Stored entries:

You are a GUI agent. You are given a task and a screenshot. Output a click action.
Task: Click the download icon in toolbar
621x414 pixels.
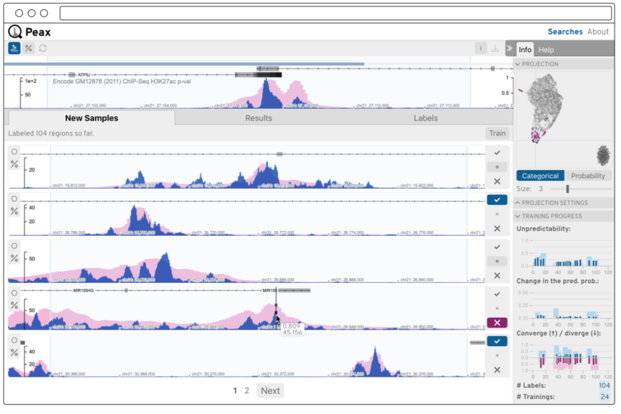tap(495, 48)
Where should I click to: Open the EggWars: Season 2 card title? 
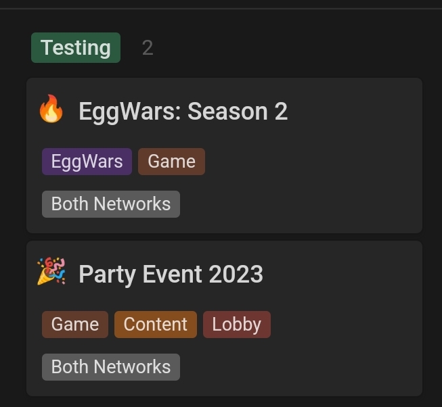(x=183, y=112)
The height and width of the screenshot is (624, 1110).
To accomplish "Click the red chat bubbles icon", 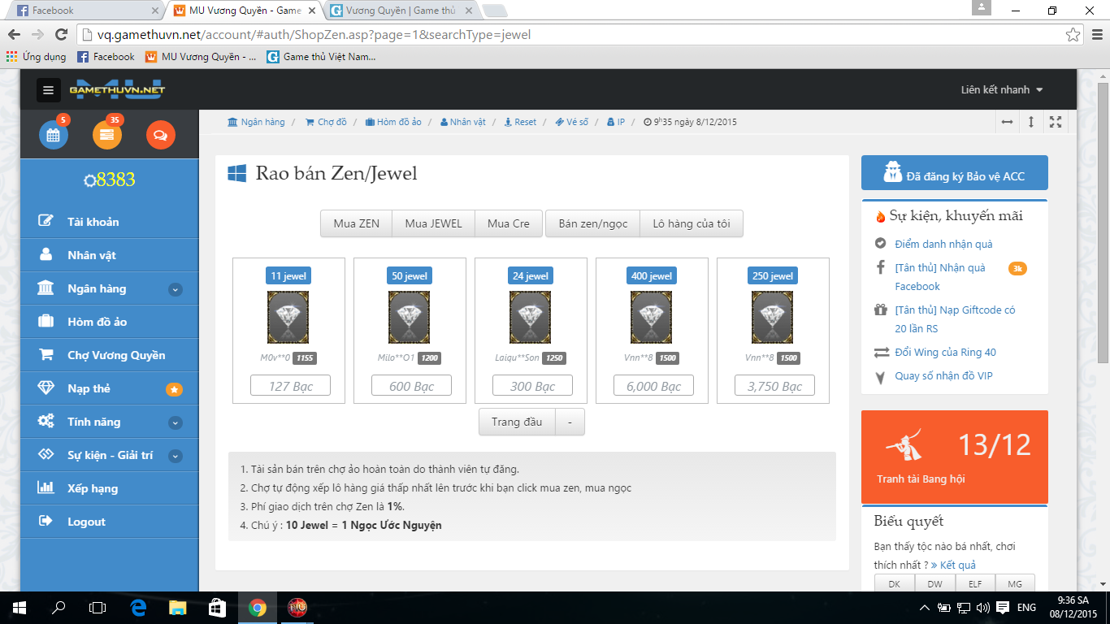I will (160, 135).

Your instructions
Filter the records down to the lines that contain the string "screenshot", and copy those lines.

Task result
You are a GUI agent. You are given a task and a screenshot. Output a click action.
The height and width of the screenshot is (624, 1110).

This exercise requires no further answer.